For thus we read at: https://churchpop.com/2015/12/08/pope-leo-xs-pet-elephant-helped-sparked-reformation/

 

…. Amazingly, this whole elephant episode may have helped spark the Protestant Reformation.

Pope Leo X was known for having an overly extravagant papal court, including, among other things, regularly throwing lavish masquerades at the Vatican. Soon-to-be Protestant Reformers were already angry at the Church, but the fact the Pope now had a special pet elephant from India named Hanno was viewed as the perfect over-the-top example of how corrupt the papacy had become.

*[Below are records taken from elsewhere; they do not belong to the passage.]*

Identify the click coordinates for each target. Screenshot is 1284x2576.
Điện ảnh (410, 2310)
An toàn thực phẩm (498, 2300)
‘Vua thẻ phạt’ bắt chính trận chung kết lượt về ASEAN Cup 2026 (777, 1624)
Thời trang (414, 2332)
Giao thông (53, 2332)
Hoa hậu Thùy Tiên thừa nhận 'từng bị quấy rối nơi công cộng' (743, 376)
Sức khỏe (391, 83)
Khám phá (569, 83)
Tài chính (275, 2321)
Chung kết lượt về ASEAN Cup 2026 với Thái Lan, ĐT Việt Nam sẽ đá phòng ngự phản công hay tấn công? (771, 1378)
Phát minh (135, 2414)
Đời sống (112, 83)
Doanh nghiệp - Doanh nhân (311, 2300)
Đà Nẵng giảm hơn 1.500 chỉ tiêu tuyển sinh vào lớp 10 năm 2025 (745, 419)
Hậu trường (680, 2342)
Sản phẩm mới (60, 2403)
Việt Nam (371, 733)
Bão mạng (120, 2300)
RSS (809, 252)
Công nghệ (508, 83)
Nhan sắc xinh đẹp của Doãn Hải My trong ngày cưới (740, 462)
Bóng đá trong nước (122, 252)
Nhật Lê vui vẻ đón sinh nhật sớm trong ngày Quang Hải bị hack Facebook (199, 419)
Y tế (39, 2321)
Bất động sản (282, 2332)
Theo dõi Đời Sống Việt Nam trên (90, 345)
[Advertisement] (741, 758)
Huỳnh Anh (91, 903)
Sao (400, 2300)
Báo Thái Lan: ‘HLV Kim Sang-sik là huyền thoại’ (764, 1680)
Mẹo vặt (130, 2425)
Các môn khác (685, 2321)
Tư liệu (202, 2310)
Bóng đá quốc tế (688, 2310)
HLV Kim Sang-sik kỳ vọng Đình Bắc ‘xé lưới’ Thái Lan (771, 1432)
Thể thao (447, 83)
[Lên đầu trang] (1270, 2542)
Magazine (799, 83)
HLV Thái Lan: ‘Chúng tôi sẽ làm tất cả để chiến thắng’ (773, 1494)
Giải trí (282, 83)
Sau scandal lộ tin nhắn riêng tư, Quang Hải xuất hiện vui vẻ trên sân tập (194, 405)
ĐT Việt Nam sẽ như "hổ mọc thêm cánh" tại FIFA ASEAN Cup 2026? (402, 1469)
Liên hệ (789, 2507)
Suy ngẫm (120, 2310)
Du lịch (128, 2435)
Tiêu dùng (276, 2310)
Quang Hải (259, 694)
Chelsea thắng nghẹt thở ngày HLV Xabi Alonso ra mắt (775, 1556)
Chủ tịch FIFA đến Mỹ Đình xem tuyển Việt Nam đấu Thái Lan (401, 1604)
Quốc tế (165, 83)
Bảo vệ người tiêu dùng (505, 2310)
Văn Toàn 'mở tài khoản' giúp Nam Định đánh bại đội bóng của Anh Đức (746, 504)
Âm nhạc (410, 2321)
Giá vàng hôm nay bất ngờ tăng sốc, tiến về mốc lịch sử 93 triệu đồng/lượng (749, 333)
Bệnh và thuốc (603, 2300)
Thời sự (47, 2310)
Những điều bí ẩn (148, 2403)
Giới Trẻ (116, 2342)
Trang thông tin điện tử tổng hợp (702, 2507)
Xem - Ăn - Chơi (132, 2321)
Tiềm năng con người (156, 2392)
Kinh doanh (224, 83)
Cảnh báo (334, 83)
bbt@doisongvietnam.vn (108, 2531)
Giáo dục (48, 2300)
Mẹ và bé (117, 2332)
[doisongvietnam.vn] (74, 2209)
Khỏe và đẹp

Just one year after the elephant’s death, Martin Luther published his 95 Theses. One historian writes that Hanno the elephant “formed the basis for one of the first published criticisms leveled against him by German supporters of Martin Luther.” ….

 

I personally do not believe in all this Year of such-and-such an animal stuff, e.g. Elephant. However, as a Tiger football supporter from childhood (a family tradition), I was more than happy to learn in the year 2000, said to be the Year of the Tiger, that I had been born in the previous Year of the Tiger (1950). The Richmond Tigers are the reigning premiers.

 

Image result for richmond premiership

 

Be that as it may, I think that whoever came up with the idea that the prophet Mohammed was born in the year when a certain Abraha (or Abrahas), of the kingdom of Axum (or Aksum), invaded Mecca, must have been seeing pink elephants. For as I have argued in my “Biography of the Prophet Mohammed” series, Mohammed was not a real historical person, his biography is replete with anachronisms, and, moreover, as I pointed out in e.g.: 

 

Biography of the Prophet Mohammed (Muhammad) Seriously Mangles History. Part Two: From Birth to Marriage

 

https://www.academia.edu/28216595/Biography_of_the_Prophet_Mohammed_Muhammad_Seriously_Mangles_History._Part_Two_From_Birth_to_Marriage

 

 

 

the supposed invasion of Abraha is simply an Islamic appropriation of the real invasion by the neo-Assyrian king, Sennacherib, against, not Mecca and its Kaaba, but Jerusalem and it Temple – the date being closer to 700 BC than to 570 AD.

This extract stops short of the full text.